* _Data extracted from a collection_
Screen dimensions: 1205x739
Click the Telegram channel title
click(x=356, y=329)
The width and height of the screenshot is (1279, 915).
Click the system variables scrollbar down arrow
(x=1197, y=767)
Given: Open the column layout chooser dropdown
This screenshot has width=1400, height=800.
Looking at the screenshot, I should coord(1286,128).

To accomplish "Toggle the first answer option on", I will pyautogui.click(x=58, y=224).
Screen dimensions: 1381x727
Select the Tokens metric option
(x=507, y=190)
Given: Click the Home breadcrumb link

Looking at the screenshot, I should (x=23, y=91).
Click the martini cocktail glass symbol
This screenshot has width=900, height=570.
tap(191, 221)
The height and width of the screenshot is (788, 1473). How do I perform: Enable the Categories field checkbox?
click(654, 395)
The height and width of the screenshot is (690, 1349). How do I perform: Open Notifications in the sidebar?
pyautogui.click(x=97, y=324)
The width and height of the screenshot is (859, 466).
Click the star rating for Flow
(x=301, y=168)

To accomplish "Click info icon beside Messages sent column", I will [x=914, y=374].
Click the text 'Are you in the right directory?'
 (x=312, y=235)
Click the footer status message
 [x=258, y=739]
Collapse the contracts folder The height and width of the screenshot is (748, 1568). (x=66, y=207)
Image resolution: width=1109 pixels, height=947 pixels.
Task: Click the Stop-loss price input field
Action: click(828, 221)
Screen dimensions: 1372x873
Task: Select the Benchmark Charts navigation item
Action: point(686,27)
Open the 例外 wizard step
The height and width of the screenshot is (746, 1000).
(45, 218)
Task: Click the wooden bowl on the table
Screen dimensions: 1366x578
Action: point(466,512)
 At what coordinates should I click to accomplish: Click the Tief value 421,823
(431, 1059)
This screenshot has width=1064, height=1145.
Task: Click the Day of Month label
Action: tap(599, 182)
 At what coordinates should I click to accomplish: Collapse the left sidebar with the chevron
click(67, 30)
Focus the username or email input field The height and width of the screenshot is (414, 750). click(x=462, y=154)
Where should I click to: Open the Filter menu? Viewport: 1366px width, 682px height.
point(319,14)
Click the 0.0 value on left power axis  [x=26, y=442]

* _TASK INSTRUCTIONS_
Copy every line from the records that holds the string "will".

* _THE COMPLETED TASK_
To accomplish "Toggle the first answer option on", I will pyautogui.click(x=58, y=224).
To accomplish "Click info icon beside Messages sent column", I will [x=914, y=374].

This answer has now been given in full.